(Stored data entries)
• • • • • • •

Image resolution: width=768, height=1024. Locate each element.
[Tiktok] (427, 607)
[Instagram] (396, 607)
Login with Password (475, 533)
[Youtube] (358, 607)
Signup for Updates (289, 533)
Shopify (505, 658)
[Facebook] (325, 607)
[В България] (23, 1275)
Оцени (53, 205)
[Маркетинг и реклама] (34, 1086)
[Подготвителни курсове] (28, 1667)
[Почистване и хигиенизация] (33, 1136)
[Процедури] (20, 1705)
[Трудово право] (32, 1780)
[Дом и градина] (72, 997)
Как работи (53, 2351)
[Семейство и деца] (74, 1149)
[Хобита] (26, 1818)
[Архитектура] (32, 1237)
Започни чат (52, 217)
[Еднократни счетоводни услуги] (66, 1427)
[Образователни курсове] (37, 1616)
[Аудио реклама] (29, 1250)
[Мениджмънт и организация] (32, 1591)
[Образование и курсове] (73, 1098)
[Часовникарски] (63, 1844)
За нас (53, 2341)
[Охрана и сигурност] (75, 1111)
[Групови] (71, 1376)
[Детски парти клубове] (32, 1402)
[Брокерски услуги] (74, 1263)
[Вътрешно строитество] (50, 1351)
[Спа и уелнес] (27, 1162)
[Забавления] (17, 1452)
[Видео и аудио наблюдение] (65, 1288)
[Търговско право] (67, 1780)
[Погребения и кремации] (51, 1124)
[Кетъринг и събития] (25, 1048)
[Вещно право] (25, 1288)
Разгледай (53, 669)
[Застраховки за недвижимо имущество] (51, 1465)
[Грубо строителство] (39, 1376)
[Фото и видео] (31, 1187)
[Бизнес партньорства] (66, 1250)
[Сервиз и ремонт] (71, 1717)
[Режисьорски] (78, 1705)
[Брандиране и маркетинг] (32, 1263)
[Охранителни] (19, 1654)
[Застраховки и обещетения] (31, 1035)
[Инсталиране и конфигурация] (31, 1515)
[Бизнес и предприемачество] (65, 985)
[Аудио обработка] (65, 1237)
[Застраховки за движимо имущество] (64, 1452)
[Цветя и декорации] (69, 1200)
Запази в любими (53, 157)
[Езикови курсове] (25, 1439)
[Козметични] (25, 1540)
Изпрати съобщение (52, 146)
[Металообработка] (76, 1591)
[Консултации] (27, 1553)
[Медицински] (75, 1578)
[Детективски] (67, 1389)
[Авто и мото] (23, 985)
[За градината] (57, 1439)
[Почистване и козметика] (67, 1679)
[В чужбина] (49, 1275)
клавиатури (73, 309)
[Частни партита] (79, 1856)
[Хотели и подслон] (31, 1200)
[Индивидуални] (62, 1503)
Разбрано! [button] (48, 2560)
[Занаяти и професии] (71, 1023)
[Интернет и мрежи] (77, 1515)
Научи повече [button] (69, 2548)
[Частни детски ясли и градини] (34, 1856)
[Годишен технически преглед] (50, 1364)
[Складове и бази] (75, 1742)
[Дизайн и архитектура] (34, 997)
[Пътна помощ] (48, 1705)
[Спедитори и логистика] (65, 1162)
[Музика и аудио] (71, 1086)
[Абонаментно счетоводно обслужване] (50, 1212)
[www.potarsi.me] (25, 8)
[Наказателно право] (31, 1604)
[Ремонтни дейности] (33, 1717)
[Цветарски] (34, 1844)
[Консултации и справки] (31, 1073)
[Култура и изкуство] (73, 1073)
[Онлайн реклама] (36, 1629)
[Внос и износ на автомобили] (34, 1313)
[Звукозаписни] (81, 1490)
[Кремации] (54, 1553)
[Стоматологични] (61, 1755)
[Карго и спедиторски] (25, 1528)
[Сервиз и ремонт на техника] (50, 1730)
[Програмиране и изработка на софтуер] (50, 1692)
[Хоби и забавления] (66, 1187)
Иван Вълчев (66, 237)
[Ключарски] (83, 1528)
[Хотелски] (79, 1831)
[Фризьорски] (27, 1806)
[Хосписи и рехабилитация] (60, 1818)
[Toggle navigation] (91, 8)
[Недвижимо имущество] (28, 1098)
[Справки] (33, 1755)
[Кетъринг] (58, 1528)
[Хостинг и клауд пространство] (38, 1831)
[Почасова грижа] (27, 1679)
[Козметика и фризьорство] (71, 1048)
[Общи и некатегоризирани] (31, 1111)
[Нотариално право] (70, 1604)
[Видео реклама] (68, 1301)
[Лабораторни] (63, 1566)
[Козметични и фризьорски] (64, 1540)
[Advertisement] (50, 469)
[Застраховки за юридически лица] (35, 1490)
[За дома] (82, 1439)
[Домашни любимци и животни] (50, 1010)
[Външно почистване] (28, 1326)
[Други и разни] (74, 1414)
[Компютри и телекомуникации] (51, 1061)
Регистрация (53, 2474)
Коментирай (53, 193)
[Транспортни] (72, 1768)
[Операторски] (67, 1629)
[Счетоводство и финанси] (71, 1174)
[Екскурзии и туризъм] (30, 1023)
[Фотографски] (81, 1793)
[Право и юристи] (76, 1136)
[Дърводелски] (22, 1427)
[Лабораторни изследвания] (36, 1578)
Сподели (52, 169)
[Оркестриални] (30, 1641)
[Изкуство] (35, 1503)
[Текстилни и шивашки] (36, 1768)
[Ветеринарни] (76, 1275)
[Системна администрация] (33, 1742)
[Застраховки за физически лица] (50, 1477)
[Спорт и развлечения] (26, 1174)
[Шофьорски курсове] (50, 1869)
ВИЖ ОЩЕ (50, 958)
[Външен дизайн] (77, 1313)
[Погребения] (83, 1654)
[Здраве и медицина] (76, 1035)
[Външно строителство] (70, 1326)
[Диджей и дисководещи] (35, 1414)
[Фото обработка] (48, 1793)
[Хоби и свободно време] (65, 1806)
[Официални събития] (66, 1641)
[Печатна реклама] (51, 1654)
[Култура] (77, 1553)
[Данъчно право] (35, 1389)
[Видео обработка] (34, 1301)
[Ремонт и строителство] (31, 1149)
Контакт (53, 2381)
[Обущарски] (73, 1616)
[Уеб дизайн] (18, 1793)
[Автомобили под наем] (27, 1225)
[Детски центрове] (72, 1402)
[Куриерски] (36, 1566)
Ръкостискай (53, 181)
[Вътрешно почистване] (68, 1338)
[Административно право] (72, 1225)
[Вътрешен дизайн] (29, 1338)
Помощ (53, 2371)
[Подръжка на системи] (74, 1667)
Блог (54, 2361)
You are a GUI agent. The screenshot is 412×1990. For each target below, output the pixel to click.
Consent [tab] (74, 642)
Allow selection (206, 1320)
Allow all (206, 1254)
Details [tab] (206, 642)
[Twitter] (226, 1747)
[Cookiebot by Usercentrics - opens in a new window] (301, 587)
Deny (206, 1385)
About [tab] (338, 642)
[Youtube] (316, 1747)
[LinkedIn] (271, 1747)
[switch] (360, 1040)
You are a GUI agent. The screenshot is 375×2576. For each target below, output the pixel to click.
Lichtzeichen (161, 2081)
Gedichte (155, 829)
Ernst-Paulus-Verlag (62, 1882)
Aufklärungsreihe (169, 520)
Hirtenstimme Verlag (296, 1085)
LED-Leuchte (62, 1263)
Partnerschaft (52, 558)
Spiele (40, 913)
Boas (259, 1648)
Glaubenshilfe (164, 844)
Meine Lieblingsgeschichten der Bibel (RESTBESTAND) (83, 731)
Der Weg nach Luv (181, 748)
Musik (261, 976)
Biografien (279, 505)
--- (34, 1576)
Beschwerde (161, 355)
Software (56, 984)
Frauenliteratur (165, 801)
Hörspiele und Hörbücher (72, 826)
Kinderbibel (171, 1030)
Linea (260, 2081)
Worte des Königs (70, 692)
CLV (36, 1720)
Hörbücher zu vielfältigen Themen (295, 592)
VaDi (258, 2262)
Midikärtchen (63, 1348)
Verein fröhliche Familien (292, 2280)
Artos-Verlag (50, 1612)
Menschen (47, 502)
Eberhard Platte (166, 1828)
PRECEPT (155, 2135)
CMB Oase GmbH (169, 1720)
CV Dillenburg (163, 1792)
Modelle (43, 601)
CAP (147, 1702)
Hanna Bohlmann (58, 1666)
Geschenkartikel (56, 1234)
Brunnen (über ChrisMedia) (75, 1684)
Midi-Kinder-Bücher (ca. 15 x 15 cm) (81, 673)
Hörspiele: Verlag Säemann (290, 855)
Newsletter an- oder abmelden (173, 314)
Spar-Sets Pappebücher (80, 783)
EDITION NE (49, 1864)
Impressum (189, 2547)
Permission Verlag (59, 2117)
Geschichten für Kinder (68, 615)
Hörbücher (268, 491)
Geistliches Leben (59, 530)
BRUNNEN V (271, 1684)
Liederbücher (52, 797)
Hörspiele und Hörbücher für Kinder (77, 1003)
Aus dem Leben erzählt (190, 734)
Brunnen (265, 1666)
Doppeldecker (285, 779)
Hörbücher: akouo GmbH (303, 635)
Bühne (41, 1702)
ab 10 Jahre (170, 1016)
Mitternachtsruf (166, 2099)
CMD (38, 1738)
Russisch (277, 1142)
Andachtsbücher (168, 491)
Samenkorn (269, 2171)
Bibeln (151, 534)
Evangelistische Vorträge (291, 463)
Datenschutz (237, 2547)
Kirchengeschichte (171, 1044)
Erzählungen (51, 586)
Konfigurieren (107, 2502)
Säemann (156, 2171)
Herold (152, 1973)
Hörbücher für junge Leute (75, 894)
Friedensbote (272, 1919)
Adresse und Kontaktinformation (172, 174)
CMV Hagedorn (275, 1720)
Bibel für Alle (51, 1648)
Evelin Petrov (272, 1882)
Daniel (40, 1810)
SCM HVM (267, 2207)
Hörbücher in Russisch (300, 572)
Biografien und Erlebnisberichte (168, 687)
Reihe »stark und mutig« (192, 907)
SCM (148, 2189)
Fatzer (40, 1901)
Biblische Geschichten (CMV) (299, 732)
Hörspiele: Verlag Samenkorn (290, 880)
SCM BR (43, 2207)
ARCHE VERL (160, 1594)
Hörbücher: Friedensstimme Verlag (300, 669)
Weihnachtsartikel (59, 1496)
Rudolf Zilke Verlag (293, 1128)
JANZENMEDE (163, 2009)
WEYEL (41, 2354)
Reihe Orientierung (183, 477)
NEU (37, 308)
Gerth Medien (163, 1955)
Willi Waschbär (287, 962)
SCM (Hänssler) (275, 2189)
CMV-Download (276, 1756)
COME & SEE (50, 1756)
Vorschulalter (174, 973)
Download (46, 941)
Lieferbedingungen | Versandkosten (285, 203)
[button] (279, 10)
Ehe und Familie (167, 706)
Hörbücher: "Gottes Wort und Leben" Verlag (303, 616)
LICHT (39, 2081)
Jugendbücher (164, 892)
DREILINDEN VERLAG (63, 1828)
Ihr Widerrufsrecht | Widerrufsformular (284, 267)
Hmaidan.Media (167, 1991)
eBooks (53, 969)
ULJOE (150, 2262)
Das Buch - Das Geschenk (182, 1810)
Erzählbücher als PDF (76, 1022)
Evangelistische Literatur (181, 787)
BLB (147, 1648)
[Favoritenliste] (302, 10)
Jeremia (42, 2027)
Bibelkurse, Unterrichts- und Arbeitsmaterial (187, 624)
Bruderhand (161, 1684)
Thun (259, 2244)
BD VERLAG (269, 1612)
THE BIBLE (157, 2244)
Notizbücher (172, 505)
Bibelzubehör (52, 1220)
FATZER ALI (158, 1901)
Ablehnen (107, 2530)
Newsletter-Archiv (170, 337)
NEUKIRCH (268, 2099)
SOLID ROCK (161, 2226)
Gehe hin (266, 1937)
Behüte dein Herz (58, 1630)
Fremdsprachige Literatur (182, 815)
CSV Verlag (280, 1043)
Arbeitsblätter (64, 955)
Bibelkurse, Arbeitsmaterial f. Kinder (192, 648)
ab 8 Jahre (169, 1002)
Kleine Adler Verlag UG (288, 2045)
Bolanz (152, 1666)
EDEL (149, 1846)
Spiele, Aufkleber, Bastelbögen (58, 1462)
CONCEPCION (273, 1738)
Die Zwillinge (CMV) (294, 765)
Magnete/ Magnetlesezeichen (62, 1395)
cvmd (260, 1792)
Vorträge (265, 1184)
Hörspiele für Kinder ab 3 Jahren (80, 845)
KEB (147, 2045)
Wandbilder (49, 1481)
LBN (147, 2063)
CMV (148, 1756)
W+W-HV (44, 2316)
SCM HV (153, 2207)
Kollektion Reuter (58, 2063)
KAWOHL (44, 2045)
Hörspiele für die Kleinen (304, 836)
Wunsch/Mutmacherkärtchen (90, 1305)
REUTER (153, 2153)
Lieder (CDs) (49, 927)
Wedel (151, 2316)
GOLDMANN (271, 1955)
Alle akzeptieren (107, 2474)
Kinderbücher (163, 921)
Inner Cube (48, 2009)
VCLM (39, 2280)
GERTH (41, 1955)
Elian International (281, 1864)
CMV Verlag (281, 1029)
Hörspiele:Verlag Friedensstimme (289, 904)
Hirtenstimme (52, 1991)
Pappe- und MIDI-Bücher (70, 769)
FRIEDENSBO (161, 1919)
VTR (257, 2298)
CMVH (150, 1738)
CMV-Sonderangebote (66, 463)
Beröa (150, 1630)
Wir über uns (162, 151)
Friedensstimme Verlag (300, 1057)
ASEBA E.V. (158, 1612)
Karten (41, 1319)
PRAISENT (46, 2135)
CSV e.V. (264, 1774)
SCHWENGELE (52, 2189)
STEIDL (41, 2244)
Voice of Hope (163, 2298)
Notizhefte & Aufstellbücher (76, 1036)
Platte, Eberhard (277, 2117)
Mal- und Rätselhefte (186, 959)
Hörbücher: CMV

• • • • • • •

= Task prompt =
Transcribe, exactly and without additions, the lines of the records above, beginning with the line that contains "[Външен дизайн] (77, 1313)" and ending with the line that contains "Ръкостискай (53, 181)", both included.

= Worked solution =
[Външен дизайн] (77, 1313)
[Погребения] (83, 1654)
[Здраве и медицина] (76, 1035)
[Външно строителство] (70, 1326)
[Диджей и дисководещи] (35, 1414)
[Фото обработка] (48, 1793)
[Хоби и свободно време] (65, 1806)
[Официални събития] (66, 1641)
[Печатна реклама] (51, 1654)
[Култура] (77, 1553)
[Данъчно право] (35, 1389)
[Видео обработка] (34, 1301)
[Ремонт и строителство] (31, 1149)
Контакт (53, 2381)
[Обущарски] (73, 1616)
[Уеб дизайн] (18, 1793)
[Автомобили под наем] (27, 1225)
[Детски центрове] (72, 1402)
[Куриерски] (36, 1566)
Ръкостискай (53, 181)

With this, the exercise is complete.